The epidemiological and clinical patterns of COVID-19 remain unclear, particularly among neonates, infants and children.
- In the neonatal population, several studies have found the risk of vertical transmission of COVID-19 at birth is unlikely, and that there is a low risk of babies being infected at birth, even if born to a COVID-19-positive mother.2-5
- In a study of 2,143 pediatric patients with confirmed or suspected COVID-19,6 it was found that:
- 94% of pediatric patients were diagnosed as asymptomatic, mild or moderate.
- 5.9% of pediatric patients were diagnosed as severe or critical, compared with 18.5% of adult patients. There was one reported death of a 14-year-old patient in this study.
- Subsequent studies published out of Europe7 and the US8 have supported this early data from China:
- A small percentage of all COVID-19 cases are in children (1.7% in the US data, despite making up 22% of the US population, and 1.2% in the Italian data).
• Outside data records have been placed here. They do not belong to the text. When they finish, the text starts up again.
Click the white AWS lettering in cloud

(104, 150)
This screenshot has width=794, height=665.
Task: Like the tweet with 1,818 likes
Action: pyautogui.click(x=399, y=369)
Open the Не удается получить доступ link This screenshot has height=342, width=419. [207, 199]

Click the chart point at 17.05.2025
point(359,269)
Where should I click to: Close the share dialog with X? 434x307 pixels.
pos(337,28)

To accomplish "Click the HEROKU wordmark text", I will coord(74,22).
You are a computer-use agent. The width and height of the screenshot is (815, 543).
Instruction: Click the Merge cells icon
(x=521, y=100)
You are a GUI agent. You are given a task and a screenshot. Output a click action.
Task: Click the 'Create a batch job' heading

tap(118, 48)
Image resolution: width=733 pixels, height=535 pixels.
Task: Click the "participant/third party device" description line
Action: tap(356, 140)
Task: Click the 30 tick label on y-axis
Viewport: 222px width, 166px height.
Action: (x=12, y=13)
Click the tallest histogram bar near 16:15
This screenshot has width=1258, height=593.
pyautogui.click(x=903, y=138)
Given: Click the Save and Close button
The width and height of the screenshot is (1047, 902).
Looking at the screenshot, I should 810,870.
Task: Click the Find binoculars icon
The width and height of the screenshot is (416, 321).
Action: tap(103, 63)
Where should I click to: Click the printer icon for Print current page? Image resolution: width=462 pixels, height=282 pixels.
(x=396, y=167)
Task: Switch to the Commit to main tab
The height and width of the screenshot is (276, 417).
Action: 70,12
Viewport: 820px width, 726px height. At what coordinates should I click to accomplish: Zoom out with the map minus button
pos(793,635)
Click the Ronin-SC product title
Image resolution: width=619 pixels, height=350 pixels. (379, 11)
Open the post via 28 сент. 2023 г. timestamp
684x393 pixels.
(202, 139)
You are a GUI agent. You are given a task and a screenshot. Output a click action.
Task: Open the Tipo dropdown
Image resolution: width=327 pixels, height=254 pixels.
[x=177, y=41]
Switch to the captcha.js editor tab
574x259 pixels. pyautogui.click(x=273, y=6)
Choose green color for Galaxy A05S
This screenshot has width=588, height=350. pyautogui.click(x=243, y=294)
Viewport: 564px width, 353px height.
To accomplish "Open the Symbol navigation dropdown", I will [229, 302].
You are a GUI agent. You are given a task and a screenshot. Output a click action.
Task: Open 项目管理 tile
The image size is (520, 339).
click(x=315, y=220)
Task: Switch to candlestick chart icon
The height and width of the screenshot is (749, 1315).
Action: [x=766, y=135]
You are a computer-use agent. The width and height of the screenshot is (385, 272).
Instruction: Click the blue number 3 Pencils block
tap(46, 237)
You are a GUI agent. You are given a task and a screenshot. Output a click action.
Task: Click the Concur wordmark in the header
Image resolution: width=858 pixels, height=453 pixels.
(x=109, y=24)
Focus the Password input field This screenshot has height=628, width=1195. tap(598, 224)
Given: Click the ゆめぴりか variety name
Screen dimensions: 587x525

- Few pediatric patients are diagnosed with severe or critical illness, with only 2% admitted to PICU in the US data.
- Only three deaths (< 0.2% of pediatric patients) were reported in the US data, and no deaths were reported in pediatrics in the Italian study.
In most pediatric cases, there is no evidence to suggest therapy decisions should be changed. Care should be driven by the patient’s underlying physiological and clinical presentation in conjunction with current evidence-based respiratory-management strategies.